Following the tradition of unlikely musical combinations, doom-drone experimental band Boris has teamed up with singer Ian Astbury of legendary rock group The Cult in a blending of genres and styles that can only be described as the soundtrack to a heavy winter night. With its combination of haunting vocals and lifting melodies, the collaboration yields songs that are enjoyable regardless of the genre they fall into. The four-song EP titled BXI was released in September and just in time to reflect the gradual shift of seasons, much like the shift in styles that compliment the album. While Boris are more accustomed to creating music that defies genre, BXI is somewhat generic of modern rock but this isn’t necessarily a bad thing; they provide a solid stage on which Astbury’s vocals can realize their weight.
The opening track, “Teeth and Claws,” is characteristic of the sound of The Cult with Astbury’s simple lyrics and Boris’ swooping riffs. Although the lyrics are hard to decipher, the point is not the words themselves but the strength with which they are sung. There’s a very obvious Danzig vibe and whether or not this is on purpose doesn’t seem to matter as much as driving beat that holds the entire song together.

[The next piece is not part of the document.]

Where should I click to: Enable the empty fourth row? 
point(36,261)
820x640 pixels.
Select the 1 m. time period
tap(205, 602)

“We Are Witches,” is arguably the weakest on the entire EP. Boris in the background could easily be replaced by any other group with less artistic mastery and it would remain the same. Astbury’s weighted voice is replaced by something higher that does not at all fit into the drone of the music and is too obtrusive.

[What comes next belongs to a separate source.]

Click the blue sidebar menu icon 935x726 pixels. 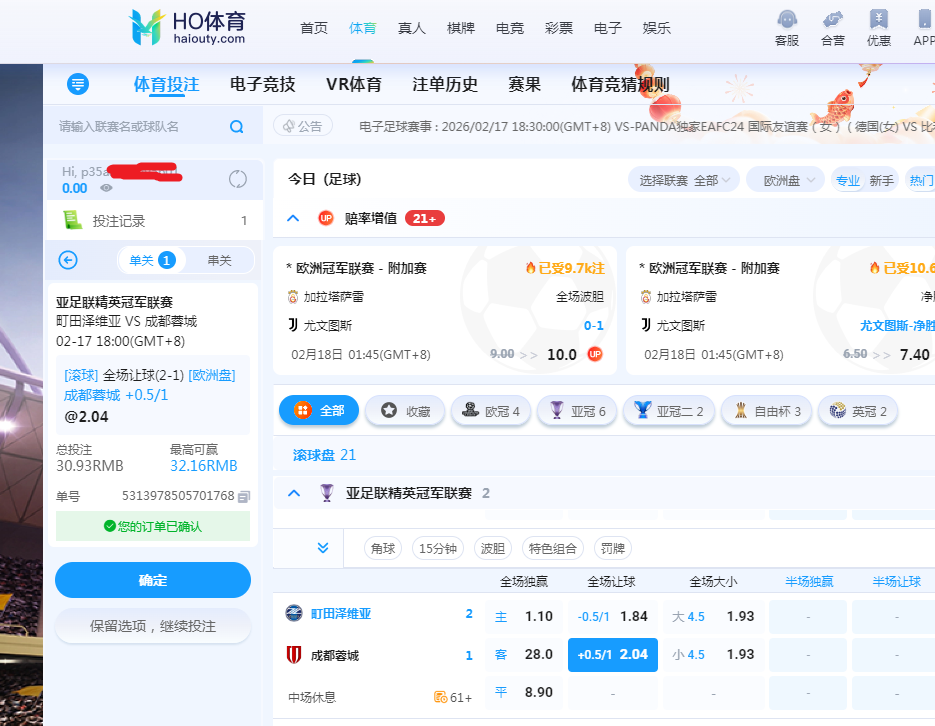[x=78, y=84]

“Rain” is a cover of a classic Cult track. While the original feels dated and saturated with its 80s formula, the Boris and Ian Astbury version adds new life with a new vocalist: Wata, Boris’s guitarist. In contrast to Astbury, her voice is lofty and is sometimes lost amidst the wail of the guitars until it becomes and instrument by itself. But there’s nothing particularly new about the song and serves only as an update of a classic. Not bad, but not great either.

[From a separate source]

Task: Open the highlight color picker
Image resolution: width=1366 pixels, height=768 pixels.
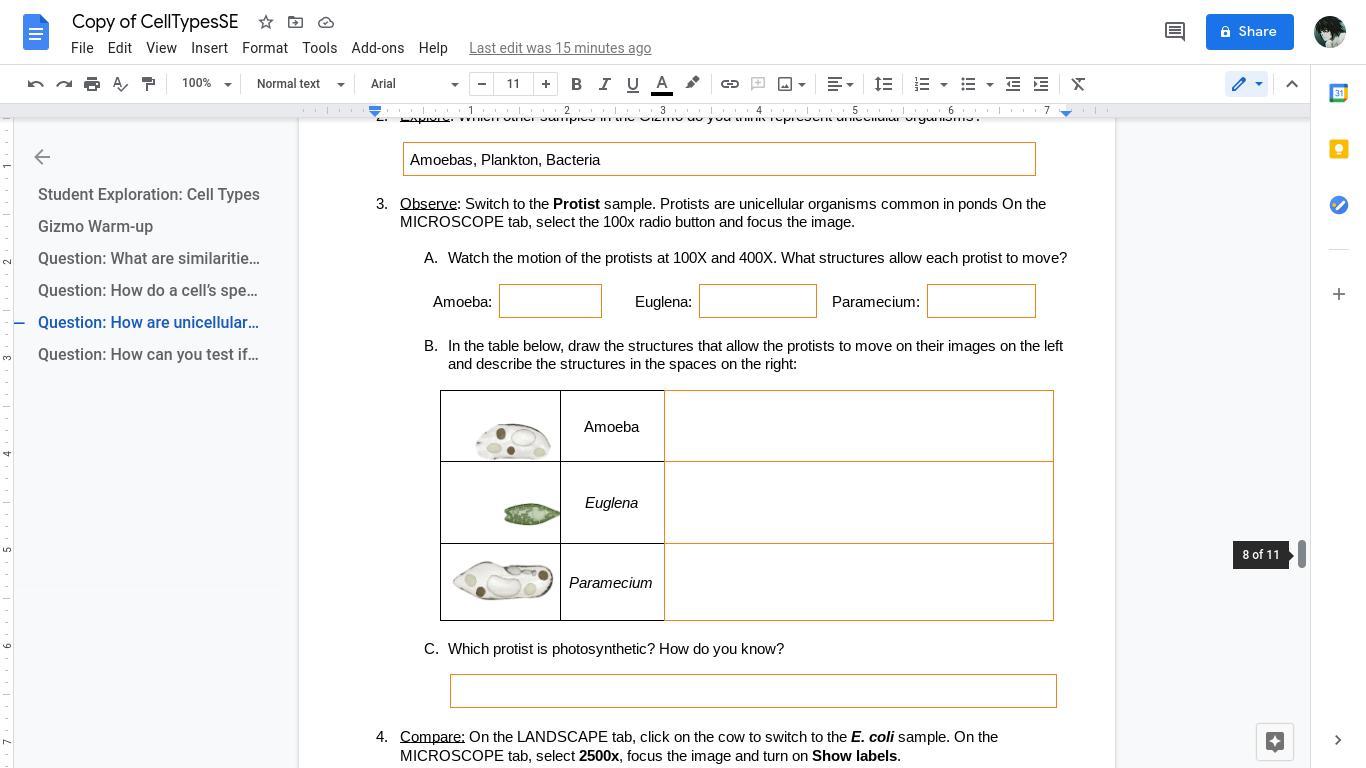Action: (x=692, y=84)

The final track, “Magickal Child,” is far more distinctive of the music that Boris is regarded for. On its own, the instrumentation is likely to be found on a previous album, relying heavily on distortion and a specific pattern. Astbury’s vocals fit perfectly along with the hum of the music, filling in the spaces in the best combination the EP has to offer.
BXI is an album that is better listened to when one doesn’t think too hard about who the contributors are. It’s leans more on the formula of The Cult than with Boris’ distinct style, sacrificing one for the other at times. This doesn’t render the album bad, however, merely a new direction in exploring music. Those seeking a less formulaic approach of music should check out Boris’ collaborations with Sunn O))) or Merzbow. For now, BXI remains a solid EP that is comfortable, but nothing genre-bending. – Sarah Luca
“Teeth and Claws”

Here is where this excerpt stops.